The citation was included in a routine state audit of the port authority’s books for 2012, the results of which were released this month. The citation likely came as no surprise since the problem became public in October 2013, when former board member Stephen Cooper agreed to reimburse the port authority $17,100.
The $17,100 is what Cooper was improperly compensated for continuing to serve on the port authority from March 2011, when his retirement took effect, until Dec. 31, 2012, when his board term expired. He was not reappointed by county commissioners.
A longtime port authority member, Cooper decided in early 2011 to retire from the board while continuing to serve, which is allowed, but only if the person steps down and officially retires for at least two months before being reappointed or rehired. Since Cooper’s retirement occurred in the middle of his four-year term, the proper procedure for him would have been to resign and be reappointed two months later by commissioners, which he failed to do.
Cooper’s failure to follow procedures resulted in him being improperly compensated for the period he remained on the board during his retirement, which came to $17,100. He has repaid the money in full.
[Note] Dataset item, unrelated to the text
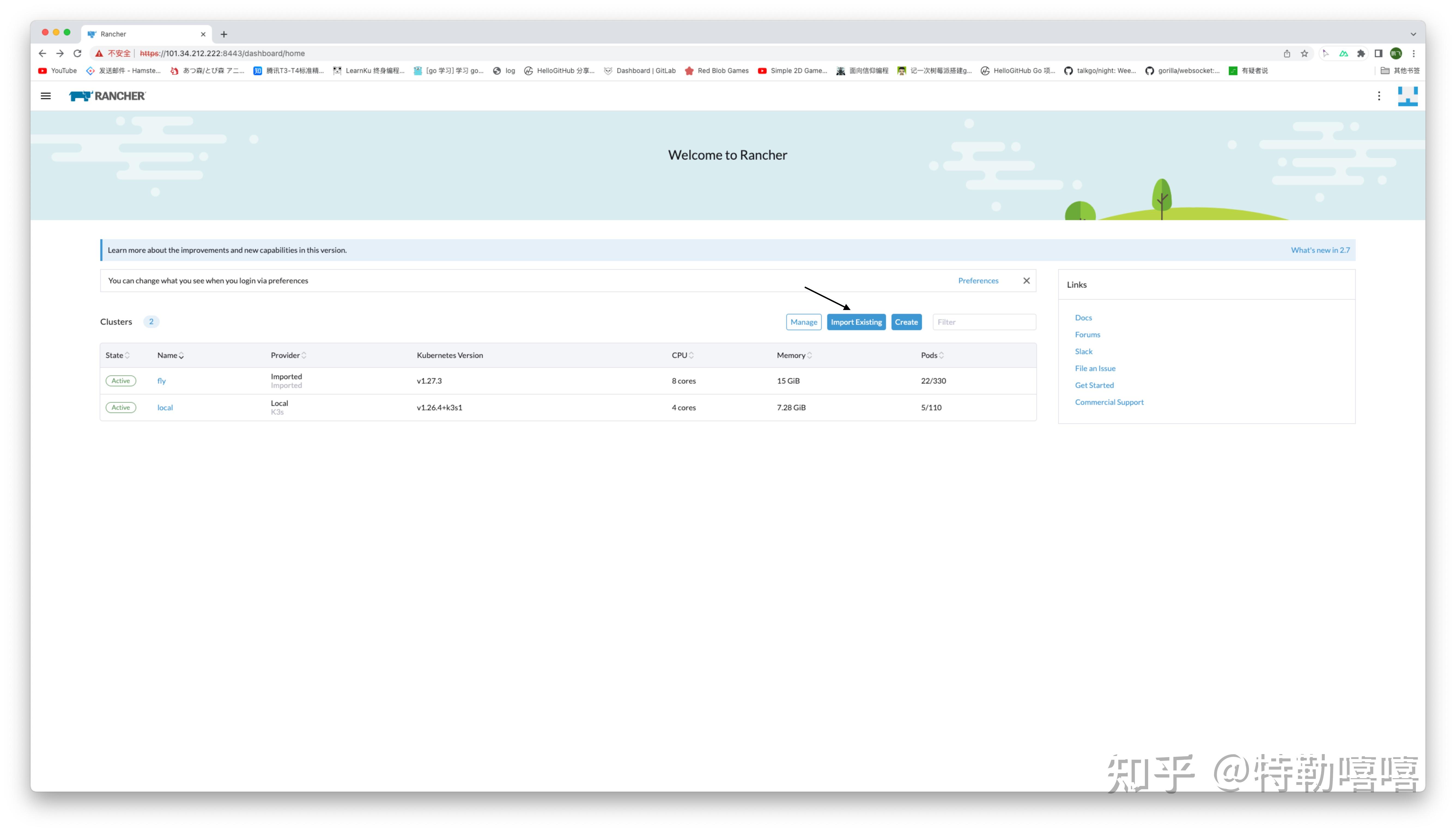
Task: Open the hamburger navigation menu
Action: pyautogui.click(x=46, y=96)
According to the state, neither the port authority board nor county commissioners were aware Cooper had retired until January 2013, when Commissioner Jim Hoppel found out and alerted port authority CEO Tracy Drake that there might be a problem.
When a government employee covered by the Ohio Public Employees Retirement System retires but takes another government job covered by OPERS, a “notice of re-employment” form must be filed by the employer. The audit stated such a form was filed by the port authority indicating the proper public notice had been given.
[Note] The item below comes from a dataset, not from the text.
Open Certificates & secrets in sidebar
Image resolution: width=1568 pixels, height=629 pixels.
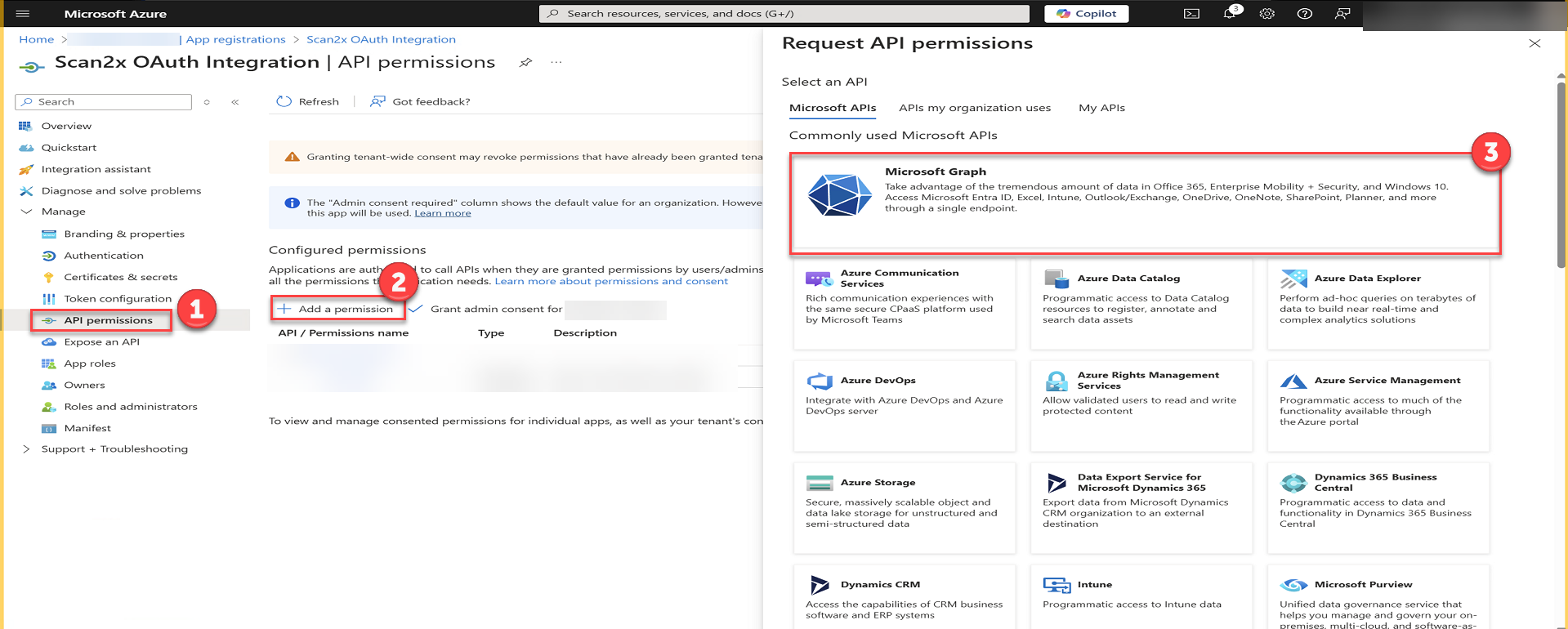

“This form was certified by the port authority’s manager of administration and finance, not a port board member or county commissioner,” stated the audit. The manager at the time was Sandy Steele, who retired at the end of 2013.
At the conclusion of the citation, the state said the matter will be referred to OPERS as well as the county prosecutor. County Prosecutor Robert Herron, who was unaware of the audit, indicated these types of referrals are often a matter of protocol, but he preferred withholding comment until speaking with the auditor’s office and OPERS.
“I would like to talk to them before I make any further comment,” Herron said.
As for OPERS, communications manager Julie Graham-Price indicated they were satisfied with resolution of the situation since the money repaid by Cooper included $2,100 that would have been improperly paid into OPERS on his behalf while Cooper was retired.
The state audit also cited the port authority:
– For failing to first obtain purchase orders to certify the funds are available before making a purchase.
– For having incomplete financial records and failing to maintain financial statements and notes in accordance with applicable accounting standards.